After over 3,000 trails that demonstrated nothing credible, I’m not buying into the idea when faced with a bit of rather dubious P-hacking, and neither should you.

The Interview

Professor David Colquhoun, who wrote the spectator article, was interviewed on the BBC Radio 4 Today program along with Dr Cummings the journal editor who is very much an acupuncture believer …

The text under the following clip explains …

I was ased to give an opinion on a dire paper published by the BMJ journal, Acupuncture in Medicine. The statistical analysis was so bad that even Mike Cummings, an editor if the journal that pubished it, admitted that the paper failed to show anything useful. He didn’t explain why, that being the case, they’d published it.

There are some technical details in the Science Media Centre handout. at http://www.dcscience.net/Science-Medi… 

The most important comments were “What’s the first thing that any responsible parent thinks of if their baby is crying? Stick needles into it!”. And of course the appropriate control group would have been to cuddle the baby.

Further Reading

  1. Professor Edzard Ernst – Acupuncture study on colicky kids shows the opposite of what the authors conclude
  2. Professor David Colquhoun – Acupuncture isn’t the answer to a crying baby
  3. Dr Steven P. Novella of Science Based Medicine – Acupuncture for Infantile Colic
  4. Professor Edzard Ernst – Acupuncture and the disgraceful Dr Cummings
  5. The actual BMJ Acupuncture in Medicine paper – Effect of minimal acupuncture for infantile colic: a multicentre, three-armed, single-blind, randomised controlled trial (ACU-COL)
  6. The press release associated with the above paper

Final Quote

Despite these rather obvious – some would say fatal – flaws, the editor of ACUPUNCTURE IN MEDICINE (AIM) thought this trial to be so impressively rigorous that he issued a press-release about it.
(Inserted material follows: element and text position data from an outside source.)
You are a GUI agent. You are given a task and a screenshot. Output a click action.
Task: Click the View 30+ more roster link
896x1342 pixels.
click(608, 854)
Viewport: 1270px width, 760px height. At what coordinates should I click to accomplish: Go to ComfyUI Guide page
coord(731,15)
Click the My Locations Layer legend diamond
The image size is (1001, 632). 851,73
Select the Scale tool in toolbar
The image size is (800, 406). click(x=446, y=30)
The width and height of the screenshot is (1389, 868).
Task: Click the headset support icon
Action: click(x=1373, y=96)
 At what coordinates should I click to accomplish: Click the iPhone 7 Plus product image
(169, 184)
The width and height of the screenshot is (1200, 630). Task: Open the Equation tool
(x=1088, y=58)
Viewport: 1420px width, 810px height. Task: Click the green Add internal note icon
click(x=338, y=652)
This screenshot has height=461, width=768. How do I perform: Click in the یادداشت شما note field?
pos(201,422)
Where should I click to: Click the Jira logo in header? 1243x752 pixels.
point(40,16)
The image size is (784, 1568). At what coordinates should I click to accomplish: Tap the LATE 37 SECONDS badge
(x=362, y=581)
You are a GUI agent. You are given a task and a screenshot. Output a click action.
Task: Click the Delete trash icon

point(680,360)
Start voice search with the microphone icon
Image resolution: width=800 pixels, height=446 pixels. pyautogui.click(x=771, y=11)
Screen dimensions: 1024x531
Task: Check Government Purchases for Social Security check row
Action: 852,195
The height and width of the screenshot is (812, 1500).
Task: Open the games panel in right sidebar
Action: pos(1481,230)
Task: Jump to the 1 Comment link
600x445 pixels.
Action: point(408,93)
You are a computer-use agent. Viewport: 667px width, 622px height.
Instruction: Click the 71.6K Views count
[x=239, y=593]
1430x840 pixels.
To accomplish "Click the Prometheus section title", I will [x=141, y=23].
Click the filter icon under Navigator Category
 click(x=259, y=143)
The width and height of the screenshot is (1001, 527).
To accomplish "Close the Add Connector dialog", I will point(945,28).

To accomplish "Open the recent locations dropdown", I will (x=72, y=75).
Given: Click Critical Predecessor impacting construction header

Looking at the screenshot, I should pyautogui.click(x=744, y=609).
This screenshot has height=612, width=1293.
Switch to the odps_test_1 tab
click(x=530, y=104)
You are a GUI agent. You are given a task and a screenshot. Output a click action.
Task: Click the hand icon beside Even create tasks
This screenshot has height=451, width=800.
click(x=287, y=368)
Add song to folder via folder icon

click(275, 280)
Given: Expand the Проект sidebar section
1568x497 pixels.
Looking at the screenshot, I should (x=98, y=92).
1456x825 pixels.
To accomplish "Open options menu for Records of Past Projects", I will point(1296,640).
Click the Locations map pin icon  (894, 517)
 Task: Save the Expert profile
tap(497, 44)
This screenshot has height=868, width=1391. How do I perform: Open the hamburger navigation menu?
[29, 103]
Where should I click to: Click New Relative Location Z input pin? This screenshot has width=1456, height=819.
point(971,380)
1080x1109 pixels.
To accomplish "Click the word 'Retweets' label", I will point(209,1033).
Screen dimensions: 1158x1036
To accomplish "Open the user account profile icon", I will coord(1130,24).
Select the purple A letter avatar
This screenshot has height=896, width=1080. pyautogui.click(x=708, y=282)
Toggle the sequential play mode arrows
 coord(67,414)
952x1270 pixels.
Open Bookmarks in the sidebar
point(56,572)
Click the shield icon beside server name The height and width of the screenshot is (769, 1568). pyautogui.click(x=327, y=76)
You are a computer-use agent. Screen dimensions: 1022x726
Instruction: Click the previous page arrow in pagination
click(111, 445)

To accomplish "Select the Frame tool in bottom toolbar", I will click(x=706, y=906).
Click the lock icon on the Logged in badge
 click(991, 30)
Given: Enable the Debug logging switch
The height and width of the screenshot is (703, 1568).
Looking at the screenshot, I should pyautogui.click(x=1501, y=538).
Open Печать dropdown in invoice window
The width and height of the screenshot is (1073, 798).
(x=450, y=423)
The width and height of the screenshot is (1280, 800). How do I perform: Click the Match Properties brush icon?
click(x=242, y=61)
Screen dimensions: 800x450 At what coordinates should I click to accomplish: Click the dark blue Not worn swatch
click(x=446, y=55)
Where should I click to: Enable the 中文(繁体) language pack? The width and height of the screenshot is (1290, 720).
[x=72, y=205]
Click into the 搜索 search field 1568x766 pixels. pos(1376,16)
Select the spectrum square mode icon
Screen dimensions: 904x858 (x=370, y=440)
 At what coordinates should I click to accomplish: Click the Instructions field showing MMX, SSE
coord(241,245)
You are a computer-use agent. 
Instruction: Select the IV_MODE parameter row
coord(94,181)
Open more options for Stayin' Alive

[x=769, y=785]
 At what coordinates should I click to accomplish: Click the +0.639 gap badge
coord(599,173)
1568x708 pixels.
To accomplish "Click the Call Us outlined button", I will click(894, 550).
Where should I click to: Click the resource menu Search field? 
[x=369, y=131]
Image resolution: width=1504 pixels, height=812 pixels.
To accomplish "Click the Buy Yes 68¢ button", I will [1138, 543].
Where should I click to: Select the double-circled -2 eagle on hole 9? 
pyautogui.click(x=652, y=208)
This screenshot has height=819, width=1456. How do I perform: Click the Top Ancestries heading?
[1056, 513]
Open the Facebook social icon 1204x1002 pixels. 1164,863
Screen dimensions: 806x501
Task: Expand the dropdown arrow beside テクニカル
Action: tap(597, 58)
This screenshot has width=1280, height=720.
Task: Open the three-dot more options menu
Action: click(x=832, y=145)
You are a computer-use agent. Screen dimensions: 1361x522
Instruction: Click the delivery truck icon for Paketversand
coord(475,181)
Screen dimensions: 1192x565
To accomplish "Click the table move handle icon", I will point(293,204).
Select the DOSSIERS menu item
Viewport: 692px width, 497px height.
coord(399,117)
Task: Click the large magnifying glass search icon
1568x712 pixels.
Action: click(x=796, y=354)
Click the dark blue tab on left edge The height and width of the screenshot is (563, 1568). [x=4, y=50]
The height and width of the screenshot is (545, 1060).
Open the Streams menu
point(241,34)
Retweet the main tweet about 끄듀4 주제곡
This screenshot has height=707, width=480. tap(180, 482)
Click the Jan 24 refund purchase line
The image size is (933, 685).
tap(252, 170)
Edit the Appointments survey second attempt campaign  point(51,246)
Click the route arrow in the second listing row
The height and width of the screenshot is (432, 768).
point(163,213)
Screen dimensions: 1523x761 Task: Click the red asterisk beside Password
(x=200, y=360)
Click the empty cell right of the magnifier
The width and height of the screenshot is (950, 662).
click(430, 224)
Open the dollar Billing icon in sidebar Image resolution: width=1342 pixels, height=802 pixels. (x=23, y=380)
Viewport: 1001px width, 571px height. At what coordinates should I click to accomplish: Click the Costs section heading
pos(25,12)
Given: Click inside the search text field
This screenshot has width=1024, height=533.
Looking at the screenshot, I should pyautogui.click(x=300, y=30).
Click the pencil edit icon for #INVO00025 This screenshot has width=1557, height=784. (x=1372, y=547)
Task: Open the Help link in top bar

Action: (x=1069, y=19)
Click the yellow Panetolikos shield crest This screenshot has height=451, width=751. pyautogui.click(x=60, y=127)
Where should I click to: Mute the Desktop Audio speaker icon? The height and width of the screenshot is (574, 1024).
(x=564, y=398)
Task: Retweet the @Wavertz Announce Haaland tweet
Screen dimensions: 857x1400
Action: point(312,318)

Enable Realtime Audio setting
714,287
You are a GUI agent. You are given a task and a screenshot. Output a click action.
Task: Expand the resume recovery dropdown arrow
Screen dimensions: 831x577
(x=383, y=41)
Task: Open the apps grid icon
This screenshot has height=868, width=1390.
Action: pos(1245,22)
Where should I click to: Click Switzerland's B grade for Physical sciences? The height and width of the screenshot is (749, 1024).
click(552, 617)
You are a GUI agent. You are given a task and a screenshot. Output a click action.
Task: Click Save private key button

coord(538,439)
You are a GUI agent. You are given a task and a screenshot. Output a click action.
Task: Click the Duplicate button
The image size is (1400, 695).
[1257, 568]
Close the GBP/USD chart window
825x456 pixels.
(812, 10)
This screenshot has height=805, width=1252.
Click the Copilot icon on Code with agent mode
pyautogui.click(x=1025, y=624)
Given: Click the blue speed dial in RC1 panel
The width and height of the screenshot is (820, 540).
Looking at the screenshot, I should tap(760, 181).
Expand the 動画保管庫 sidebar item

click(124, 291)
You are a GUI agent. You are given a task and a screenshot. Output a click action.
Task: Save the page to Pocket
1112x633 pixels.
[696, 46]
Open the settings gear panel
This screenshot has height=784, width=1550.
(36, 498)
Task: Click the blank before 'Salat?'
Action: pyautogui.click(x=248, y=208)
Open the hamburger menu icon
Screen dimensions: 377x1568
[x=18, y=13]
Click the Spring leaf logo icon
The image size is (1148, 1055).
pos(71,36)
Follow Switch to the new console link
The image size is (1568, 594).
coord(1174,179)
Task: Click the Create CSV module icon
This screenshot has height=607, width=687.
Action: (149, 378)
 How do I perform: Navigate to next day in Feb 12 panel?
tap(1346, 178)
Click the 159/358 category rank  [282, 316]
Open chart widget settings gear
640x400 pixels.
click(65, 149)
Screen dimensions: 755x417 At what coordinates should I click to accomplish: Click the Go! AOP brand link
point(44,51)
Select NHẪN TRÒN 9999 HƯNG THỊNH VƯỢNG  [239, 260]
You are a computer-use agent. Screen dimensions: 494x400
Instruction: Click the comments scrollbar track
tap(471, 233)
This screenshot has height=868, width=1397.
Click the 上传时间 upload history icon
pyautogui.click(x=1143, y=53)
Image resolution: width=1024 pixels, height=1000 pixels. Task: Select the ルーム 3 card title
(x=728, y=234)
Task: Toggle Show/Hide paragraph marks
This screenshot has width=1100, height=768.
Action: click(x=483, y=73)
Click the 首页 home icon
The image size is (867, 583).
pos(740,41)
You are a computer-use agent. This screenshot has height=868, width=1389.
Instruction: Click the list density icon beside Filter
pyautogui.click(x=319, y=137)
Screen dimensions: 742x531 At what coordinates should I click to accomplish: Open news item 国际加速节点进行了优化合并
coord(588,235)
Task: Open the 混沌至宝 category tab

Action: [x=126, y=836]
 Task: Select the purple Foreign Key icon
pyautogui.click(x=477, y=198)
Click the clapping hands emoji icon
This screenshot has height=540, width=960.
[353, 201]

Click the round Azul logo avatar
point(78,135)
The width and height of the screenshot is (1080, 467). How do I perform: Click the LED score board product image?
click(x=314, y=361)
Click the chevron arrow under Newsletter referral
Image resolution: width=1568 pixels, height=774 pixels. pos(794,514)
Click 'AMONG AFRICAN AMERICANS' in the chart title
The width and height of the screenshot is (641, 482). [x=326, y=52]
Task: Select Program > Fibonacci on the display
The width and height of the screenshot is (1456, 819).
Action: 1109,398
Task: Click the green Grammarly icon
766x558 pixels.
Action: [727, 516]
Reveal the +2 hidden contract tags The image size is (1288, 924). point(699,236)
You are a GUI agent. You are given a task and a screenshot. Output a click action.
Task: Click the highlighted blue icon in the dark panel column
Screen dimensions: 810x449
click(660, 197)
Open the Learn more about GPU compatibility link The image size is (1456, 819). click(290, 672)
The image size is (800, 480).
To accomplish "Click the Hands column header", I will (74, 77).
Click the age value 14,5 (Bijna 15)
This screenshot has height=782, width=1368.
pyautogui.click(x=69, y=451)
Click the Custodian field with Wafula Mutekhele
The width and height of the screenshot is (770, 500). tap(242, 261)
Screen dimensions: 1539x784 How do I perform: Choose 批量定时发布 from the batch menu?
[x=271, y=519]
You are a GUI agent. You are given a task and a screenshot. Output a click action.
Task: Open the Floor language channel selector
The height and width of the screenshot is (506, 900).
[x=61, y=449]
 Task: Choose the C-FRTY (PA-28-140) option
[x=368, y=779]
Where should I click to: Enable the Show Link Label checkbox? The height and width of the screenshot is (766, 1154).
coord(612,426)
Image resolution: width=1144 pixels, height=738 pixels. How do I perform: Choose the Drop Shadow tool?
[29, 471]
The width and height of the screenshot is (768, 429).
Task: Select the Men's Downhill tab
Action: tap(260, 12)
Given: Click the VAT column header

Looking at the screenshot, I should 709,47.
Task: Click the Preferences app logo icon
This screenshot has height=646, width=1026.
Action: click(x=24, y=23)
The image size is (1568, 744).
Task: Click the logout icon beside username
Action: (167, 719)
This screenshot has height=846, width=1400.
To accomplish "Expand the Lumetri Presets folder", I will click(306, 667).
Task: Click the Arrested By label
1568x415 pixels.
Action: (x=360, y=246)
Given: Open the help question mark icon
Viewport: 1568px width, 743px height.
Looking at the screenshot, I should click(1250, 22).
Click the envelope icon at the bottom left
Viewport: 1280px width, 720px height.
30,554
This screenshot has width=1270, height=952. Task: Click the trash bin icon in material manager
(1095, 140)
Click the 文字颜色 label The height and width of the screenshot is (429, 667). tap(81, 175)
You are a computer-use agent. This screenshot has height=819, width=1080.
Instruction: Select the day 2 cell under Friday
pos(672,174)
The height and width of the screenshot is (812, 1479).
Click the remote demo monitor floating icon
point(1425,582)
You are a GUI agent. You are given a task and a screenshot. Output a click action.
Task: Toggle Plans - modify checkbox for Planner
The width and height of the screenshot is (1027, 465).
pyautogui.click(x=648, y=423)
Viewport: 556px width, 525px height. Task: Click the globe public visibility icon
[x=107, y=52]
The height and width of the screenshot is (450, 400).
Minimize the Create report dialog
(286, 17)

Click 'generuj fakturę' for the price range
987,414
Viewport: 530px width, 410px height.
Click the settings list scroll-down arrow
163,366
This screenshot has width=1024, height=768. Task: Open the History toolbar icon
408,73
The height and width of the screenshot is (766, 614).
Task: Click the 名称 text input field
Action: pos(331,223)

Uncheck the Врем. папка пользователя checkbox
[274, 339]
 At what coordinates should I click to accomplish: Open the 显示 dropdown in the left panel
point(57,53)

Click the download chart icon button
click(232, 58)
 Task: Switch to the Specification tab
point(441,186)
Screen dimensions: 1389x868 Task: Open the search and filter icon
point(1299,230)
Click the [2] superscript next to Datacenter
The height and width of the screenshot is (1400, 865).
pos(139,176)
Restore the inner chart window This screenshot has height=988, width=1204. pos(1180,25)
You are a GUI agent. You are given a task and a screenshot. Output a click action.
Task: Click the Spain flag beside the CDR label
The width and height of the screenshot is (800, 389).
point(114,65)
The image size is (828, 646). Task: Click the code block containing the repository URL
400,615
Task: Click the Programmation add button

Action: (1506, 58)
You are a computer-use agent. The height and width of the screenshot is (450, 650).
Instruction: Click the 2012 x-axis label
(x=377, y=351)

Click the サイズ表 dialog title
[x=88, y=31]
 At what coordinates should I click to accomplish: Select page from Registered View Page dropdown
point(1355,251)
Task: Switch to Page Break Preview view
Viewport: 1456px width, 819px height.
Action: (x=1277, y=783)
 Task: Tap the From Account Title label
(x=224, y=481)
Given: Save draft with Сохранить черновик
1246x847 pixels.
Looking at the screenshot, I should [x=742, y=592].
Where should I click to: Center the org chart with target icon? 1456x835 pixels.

This, I think, is particularly telling, perhaps even humorous: it shows what kind of a journal AIM is, and also provides an insight into the state of acupuncture research in general.

The long and short of it is that conclusions about specific therapeutic effects of acupuncture are not permissible. We know that colicky babies respond even to minimal attention, and this trial confirms that even a little additional TLC in the form of acupuncture will generate an effect. The observed outcome is most likely unrelated to acupuncture.

Professor Edzard Ernst, writing about this study here.